→ **What you should do**
After locating the line containing "Task: Click the green +16 page badge", transcribe that line and all following lines exactly, stopping only at the end of the records.

#####

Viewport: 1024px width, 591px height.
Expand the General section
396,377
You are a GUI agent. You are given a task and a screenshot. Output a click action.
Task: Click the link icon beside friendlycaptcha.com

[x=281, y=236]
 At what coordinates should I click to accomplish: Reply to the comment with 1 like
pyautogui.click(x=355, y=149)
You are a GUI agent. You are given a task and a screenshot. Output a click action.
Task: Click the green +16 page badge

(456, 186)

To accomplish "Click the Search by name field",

#####

→ **Result of this task**
Task: Click the green +16 page badge

(456, 186)

To accomplish "Click the Search by name field",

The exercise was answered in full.